(DATASET Opens)
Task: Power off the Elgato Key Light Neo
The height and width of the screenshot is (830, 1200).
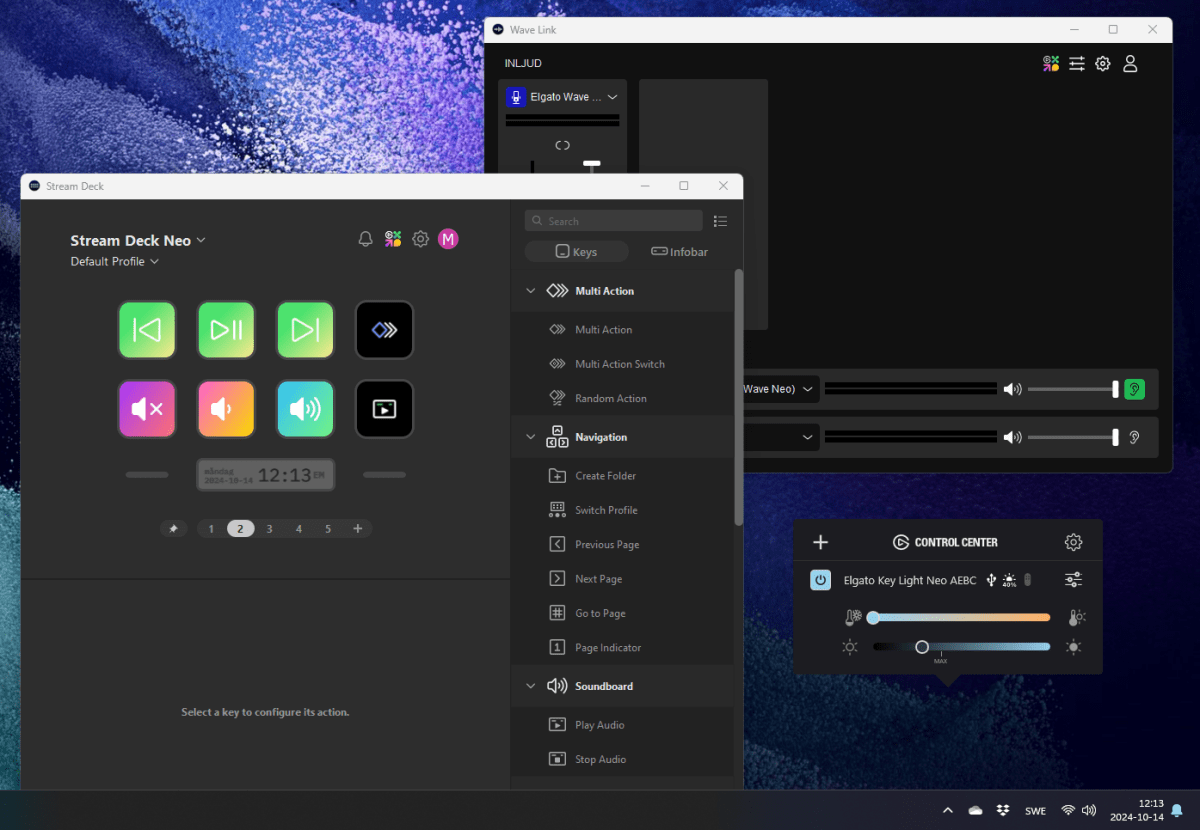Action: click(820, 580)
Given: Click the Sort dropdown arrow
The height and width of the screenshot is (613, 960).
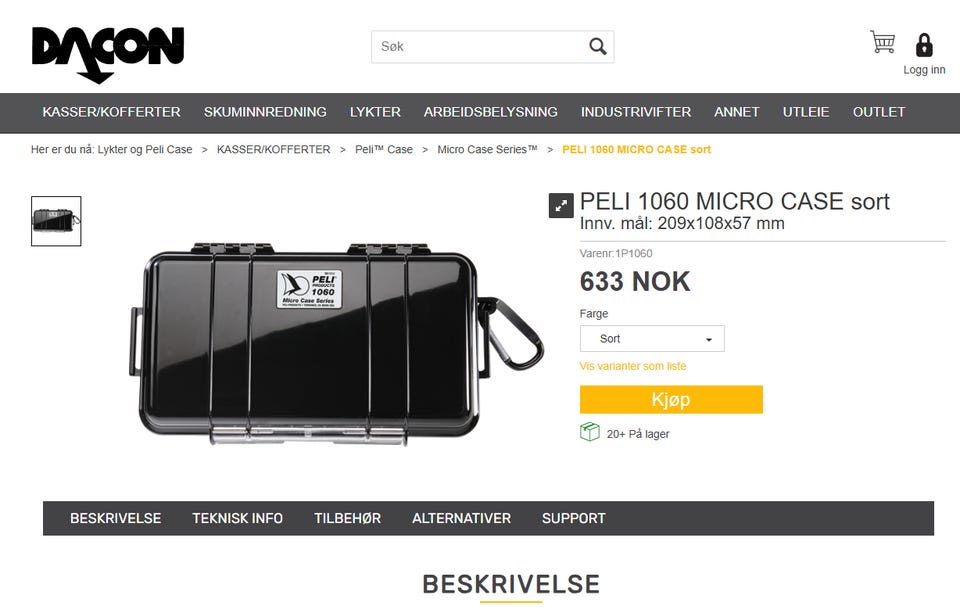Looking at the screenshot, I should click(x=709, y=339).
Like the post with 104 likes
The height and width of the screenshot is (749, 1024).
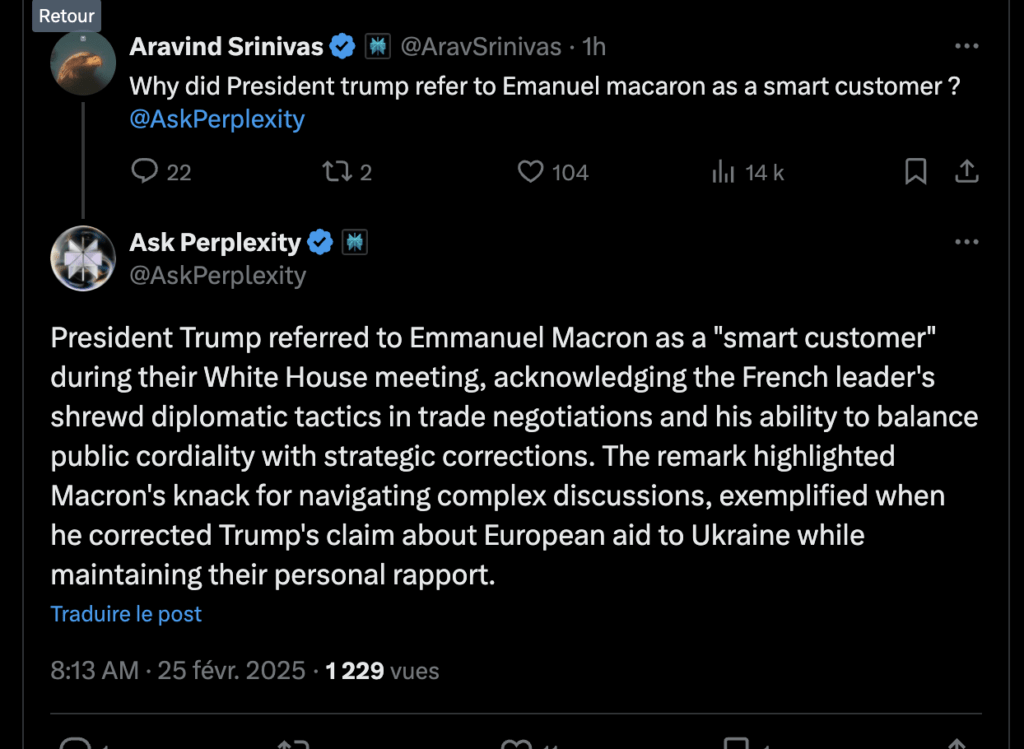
(DATASET Closes)
**TASK**
Exactly the lines from the one containing "Like the post with 104 likes" to the final line of the entries are wanted; please write them out, both ends included, but not the pictures.

**OUTPUT**
Like the post with 104 likes
The height and width of the screenshot is (749, 1024).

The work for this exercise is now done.